Compliance and enforcement
The Government is introducing a specific worksite reporting regime, supported by independent compliance reviews, with site inspections. This process is being established to make sure the specified worksites comply with the intent of the order, and can provide independently verified evidence of compliance during and after the restriction period.
What documentation do I need to retain?
The COVIDSafe Plan and attachment (specified above) must be retained, and available for inspection upon request. Otherwise it will not be submitted to, or endorsed by the Victorian Government.
Operators are also required to retain and make available for inspection, evidence of compliance with the daily workforce limits, which includes roster, time and attendance, payroll and other work site attendance records.
Who will enforce these restrictions?
Authorised officers will undertake site inspections for workplaces that are subject to reduced operation requirements, to ensure that they comply to new regulations and have a complete High Risk COVIDSafe Plan.
How will compliance be monitored?
Site operators are to be randomly selected for independent compliance reviews and asked to demonstrate their compliance with the order.
To facilitate these compliance reviews, which will take place both during and after the Stage 4 restriction period, operators are required to retain and produce for inspection site rosters, time and attendance data, payroll data and other site attendance records as requested.

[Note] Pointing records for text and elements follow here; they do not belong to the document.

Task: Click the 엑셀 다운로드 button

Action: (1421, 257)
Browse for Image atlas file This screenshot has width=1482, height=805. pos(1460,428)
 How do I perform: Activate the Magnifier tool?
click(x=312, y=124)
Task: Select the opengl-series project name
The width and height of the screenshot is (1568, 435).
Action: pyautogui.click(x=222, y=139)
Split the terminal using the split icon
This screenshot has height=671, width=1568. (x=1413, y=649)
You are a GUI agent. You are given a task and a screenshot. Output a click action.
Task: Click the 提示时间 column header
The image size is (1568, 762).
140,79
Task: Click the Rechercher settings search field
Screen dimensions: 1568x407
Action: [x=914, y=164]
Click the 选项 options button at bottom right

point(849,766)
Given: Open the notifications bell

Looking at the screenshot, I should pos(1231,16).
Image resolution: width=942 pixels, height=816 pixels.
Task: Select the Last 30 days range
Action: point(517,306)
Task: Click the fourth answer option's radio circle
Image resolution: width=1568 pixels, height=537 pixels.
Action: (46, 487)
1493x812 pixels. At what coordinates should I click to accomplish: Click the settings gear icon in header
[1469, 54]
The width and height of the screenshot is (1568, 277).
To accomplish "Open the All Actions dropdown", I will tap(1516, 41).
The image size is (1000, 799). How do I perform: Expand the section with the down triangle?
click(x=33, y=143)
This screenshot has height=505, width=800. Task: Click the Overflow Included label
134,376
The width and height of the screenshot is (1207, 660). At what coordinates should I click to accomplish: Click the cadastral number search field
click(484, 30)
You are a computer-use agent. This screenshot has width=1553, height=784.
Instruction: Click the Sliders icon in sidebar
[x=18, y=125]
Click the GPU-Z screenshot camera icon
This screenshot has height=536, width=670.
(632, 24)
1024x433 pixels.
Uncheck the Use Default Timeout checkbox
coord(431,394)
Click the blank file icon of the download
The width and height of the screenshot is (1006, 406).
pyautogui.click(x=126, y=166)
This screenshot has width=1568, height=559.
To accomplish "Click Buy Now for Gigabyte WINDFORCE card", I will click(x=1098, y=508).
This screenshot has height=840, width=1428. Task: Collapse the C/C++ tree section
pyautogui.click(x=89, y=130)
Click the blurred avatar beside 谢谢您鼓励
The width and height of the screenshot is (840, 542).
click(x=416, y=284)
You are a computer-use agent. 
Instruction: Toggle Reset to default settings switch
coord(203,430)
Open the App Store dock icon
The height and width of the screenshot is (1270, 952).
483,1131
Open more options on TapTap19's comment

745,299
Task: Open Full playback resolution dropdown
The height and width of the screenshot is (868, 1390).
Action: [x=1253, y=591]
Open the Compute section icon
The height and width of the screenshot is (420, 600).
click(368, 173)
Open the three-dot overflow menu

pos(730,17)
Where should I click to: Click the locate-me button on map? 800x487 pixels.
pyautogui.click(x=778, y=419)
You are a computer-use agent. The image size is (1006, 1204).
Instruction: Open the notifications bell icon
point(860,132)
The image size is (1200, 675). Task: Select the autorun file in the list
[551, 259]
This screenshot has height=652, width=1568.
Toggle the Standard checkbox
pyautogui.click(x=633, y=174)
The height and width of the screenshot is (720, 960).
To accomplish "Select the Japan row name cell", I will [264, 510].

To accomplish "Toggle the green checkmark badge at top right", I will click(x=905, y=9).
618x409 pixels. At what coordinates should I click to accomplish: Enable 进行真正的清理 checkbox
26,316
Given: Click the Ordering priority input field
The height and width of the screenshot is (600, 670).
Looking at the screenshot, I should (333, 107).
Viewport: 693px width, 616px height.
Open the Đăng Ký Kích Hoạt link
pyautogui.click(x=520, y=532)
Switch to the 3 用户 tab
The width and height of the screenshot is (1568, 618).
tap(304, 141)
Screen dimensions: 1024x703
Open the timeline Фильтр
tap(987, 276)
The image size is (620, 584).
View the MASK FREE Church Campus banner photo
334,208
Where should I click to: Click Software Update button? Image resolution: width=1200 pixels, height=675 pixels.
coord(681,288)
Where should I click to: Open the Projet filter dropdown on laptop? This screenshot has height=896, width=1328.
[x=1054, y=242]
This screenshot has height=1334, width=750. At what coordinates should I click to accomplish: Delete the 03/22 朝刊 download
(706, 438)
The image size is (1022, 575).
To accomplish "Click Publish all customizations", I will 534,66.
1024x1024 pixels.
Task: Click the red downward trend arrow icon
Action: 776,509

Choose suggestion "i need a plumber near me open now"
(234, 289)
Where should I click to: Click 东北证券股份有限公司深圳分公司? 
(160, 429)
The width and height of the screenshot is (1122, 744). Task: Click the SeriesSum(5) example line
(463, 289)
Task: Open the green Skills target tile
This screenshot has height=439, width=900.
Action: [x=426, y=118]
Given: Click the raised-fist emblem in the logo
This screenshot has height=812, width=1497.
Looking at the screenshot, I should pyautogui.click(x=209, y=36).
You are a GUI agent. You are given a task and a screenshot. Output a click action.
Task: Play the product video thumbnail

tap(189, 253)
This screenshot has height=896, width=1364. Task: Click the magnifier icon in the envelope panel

The compliance reviews will be conducted by independent agents, who are appointed by the Victorian Government for this purpose.
Frequently asked questions:
Can solar installations be continued?
Solar panels are not permitted to be installed on residential properties under the Stage 4 restrictions. But critical repairs can be done where required – in an emergency, or for safety reasons.
Solar panels are able to be installed at construction sites, including residential renovations where the home is completely vacated, provided the specialist contractors observe the worksite’s COVIDSafe Plan and conform to the daily workforce caps.
Can renovations proceed?
Trades people and builders can only visit your home for renovations if the property is fully vacated with no one staying there during the period of Stage 4 restrictions.
Granted the property is vacated, renovations can proceed in line with the restrictions for residential construction.
If people are still living at the property, then builders and trades people can only make emergency repairs.